This is the mail archive of the gcc@gcc.gnu.org mailing list for the GCC project.


Index Nav: [Date Index] [Subject Index] [Author Index] [Thread Index]
Message Nav: [Date Prev] [Date Next] [Thread Prev] [Thread Next]
Other format: [Raw text]

PR80155: Code hoisting and register pressure


Hi,
I am trying to work on PR80155, which exposes a problem with code
hoisting and register pressure on a leading embedded benchmark for ARM
cortex-m7, where code-hoisting causes an extra register spill.

I have attached two test-cases which (hopefully) are representative of
the original test-case.
The first one (trans_dfa.c) is bigger and somewhat similar to the
original test-case and trans_dfa_2.c is hand-reduced version of
trans_dfa.c.

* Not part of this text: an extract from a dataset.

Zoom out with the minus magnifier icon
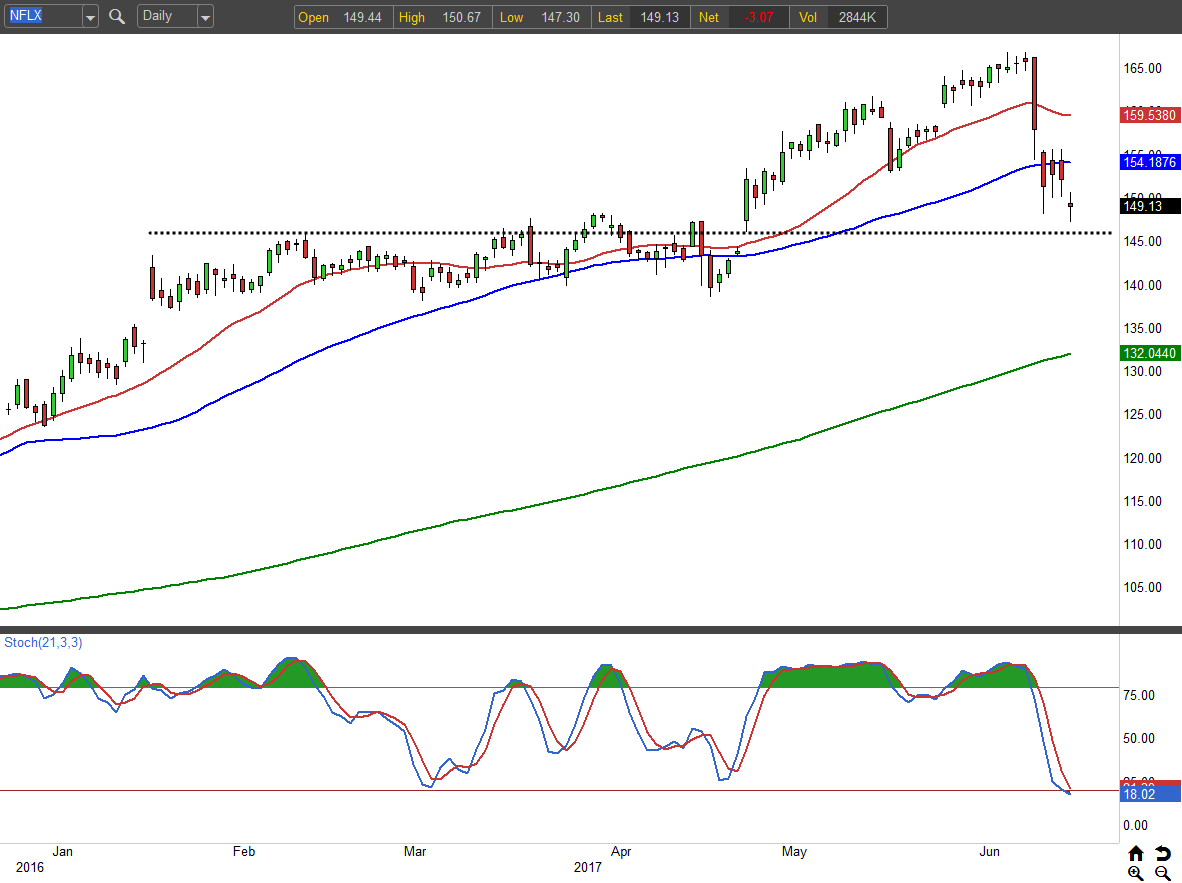Screen dimensions: 1182x883 pos(1162,873)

There's 2 spills caused with trans_dfa.c
and one spill with trans_dfa_2.c due to lesser amount of cases.
The test-cases in the PR are probably not relevant.

Initially I thought the spill was happening because of "too many
hoistings" taking place in original test-case thus increasing the
register pressure, but it seems the spill is possibly caused because
expression gets hoisted out of a block that is on loop exit.

For example, the following hoistings take place with trans_dfa_2.c:

(1) Inserting expression in block 4 for code hoisting:
{mem_ref<0B>,tab_20(D)}@.MEM_45 (0005)

(2) Inserting expression in block 4 for code hoisting: {plus_expr,_4,1} (0006)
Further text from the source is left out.